Waiting for Tom Hanks
by Kerry Winfrey
Published on June 11, 2019
Genres: Adult, Contemporary, Romance
Can a romcom-obssessed romantic finally experience the meet-cute she always dreamed of or will reality never compare to fiction, in this charming debut adult novel from Kerry Winfrey.
Annie is twenty-seven years old, single, and obsessed with romantic comedies (she and her mother watched them religiously, before her mom died). Her dating life is limited by the expectations she’s formed from these movies. She is not as open to new experiences as she might be, because she’s waiting for her Tom Hanks–i.e., a guy she’ll find in the perfect, meet-cute romantic comedy way. When Annie does finally meet her perfect match, it’s not quite in the way she expected, and she’s forced to reckon with the walls she’s built around herself over the years.
My romance-loving heart is hesitant when it comes to rom-coms, especially in books, but I was willing to check out Waiting for Tom Hanks. It’s fluffy and a quick read. Kerry Winfrey’s writing is smooth. The narrator, however, killed it for me.
I am full of emotions about this book. Rant ahead.
Annie lives for romantic comedies and is determined to find her “Tom Hanks,” that perfect man who she’ll have that meet cute with, who yearns for love as much as she does and whom she’ll be with for the rest of her life. Okay, I don’t mind dreaming of finding a good person who will melt your heart. Romances are crafted on this idea. I myself have done that back in the day.

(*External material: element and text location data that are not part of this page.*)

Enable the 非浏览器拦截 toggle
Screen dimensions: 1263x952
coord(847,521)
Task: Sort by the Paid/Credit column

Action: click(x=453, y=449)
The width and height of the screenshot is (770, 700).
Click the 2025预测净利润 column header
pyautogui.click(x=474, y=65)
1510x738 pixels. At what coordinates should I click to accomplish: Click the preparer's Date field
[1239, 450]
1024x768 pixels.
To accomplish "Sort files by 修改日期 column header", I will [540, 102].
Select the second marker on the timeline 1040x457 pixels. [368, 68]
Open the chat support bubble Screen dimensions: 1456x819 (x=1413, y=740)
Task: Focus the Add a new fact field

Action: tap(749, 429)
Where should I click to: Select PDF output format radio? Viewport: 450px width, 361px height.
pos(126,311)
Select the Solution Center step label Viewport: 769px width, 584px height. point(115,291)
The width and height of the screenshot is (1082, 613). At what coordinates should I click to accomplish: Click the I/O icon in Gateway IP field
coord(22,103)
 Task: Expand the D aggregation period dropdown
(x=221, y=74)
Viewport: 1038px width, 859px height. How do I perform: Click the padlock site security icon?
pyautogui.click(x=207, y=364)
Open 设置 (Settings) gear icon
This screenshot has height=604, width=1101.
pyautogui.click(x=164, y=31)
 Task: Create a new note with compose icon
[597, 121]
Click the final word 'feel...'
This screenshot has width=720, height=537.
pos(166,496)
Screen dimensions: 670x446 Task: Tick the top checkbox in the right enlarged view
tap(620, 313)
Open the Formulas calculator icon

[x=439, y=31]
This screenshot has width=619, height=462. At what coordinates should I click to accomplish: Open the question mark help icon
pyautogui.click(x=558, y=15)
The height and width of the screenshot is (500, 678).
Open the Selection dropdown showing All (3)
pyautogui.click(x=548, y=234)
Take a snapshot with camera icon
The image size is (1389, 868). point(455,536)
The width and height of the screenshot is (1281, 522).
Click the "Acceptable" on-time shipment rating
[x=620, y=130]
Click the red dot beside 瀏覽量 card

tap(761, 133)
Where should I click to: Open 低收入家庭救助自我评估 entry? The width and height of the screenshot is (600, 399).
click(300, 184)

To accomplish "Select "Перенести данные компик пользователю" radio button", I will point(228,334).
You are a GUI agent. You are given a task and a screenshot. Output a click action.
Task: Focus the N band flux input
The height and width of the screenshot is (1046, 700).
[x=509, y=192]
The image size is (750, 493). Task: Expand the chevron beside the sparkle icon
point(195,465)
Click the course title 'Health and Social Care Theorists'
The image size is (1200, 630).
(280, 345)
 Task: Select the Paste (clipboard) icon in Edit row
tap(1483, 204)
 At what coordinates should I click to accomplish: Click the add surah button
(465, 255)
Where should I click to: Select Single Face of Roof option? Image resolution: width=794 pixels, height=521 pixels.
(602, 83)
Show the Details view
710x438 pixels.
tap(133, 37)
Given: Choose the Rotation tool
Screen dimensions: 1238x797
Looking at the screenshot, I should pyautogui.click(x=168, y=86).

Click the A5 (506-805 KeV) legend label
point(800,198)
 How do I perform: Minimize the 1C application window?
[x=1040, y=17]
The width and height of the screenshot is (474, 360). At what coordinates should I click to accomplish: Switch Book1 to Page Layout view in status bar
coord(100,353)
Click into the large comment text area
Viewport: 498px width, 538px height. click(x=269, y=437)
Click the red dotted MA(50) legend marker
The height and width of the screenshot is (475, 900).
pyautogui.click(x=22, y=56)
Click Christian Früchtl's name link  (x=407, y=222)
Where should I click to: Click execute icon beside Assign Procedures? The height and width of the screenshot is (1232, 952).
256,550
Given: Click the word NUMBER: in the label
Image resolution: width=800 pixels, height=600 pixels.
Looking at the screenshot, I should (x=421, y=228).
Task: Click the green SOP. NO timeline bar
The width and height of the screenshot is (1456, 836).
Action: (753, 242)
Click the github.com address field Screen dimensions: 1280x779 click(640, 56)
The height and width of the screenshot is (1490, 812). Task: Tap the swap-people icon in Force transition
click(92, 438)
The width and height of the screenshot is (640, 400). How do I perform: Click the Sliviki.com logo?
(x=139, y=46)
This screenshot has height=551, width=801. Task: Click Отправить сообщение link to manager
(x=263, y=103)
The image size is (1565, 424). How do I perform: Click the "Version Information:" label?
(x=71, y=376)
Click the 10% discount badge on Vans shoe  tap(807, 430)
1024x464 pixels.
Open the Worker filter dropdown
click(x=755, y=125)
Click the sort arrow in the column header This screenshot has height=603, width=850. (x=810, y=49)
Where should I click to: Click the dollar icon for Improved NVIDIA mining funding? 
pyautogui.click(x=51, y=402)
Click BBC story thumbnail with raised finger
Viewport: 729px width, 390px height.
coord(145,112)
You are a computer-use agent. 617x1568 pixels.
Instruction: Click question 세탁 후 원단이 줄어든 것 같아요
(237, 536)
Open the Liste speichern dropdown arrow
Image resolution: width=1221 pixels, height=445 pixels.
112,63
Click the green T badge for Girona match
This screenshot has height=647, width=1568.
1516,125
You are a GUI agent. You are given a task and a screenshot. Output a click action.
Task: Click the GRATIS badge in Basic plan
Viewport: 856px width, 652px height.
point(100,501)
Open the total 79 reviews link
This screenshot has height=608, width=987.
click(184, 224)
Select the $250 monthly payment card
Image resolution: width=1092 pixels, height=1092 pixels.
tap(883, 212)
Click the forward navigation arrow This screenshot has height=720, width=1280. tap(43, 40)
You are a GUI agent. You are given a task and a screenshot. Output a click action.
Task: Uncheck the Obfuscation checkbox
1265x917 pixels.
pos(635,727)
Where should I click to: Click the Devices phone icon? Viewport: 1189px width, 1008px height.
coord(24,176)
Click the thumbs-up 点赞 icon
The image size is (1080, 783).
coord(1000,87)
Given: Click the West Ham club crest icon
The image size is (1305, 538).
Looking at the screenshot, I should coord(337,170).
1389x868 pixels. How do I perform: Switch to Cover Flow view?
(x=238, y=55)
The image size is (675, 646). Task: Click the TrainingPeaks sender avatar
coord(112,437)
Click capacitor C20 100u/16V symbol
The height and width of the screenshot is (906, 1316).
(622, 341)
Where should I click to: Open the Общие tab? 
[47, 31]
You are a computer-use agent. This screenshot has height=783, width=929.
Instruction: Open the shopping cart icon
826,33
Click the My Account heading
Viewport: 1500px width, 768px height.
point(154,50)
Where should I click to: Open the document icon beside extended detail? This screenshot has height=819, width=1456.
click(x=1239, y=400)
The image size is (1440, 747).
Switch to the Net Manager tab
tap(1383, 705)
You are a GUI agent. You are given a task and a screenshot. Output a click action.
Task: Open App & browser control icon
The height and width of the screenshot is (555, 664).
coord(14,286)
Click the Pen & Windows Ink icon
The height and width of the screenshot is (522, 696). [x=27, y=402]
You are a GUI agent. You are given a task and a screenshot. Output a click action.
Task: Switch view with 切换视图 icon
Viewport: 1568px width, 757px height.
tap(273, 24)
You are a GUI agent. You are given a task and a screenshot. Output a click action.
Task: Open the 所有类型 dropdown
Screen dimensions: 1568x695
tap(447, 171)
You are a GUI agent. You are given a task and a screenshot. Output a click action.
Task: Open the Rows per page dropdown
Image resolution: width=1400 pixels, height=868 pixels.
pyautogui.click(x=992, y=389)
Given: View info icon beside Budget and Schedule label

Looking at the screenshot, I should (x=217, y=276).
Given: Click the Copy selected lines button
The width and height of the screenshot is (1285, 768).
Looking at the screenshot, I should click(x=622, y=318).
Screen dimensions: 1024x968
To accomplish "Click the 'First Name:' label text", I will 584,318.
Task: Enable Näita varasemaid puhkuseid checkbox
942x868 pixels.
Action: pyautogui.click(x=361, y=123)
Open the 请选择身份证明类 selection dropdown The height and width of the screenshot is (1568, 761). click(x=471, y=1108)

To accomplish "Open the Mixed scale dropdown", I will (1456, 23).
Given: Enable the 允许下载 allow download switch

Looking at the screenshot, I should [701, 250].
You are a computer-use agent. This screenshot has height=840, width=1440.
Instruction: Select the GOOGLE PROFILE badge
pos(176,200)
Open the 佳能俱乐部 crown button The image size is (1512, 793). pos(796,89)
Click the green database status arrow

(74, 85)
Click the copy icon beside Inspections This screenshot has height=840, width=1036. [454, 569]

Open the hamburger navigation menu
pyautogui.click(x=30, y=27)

Annie’s ideas, however, are inflexible and downright delusional. Being in her head is aggravating. She literally wants her life to be a romantic comedy. If she doesn’t have a meet cute with a guy, she counts him out. She asks guys if they live on houseboats because Tom Hanks lived on a houseboat in one of his movies–she lives in landlocked Ohio. She comes close to starting a relationship with a guy she’s only slightly interested in who has a son because Tom Hanks had a son in Sleepless in Seattle. This isn’t cute, this is horrible. Kudos to her friend Chloe who calls her out on her behavior.
Because he’s not “Tom Hanks” material, she immediately writes off Drew Danforth, movie star, who’s in her hometown to shoot a movie she’s assisting with. Drew’s a typical bad boy actor in the tabloids, but he secretly has a good heart. As a romantic lead, he’s okay, although it’s hard to get to know him since Annie is so busy hating him most of the time. There is no romantic chemistry or tension. There’s not even fun snark.
Since this is a romance, when the Big Misunderstanding happens (and it’s not a Misunderstanding, it is a Colossal Mess Up), the resolution is neat and tidy. If this were real life, the Colossal Mess Up that happens in Waiting for Tom Hanks would be a deal breaker.
But I did like Annie’s friend Chloe, who is going to be the narrator for Winfrey’s next book, and Annie’s uncle was the warm, nerdy uncle of my heart. I might read Chloe’s book, if only because I won’t be in Annie’s head again. That’s enough aggravation for the day.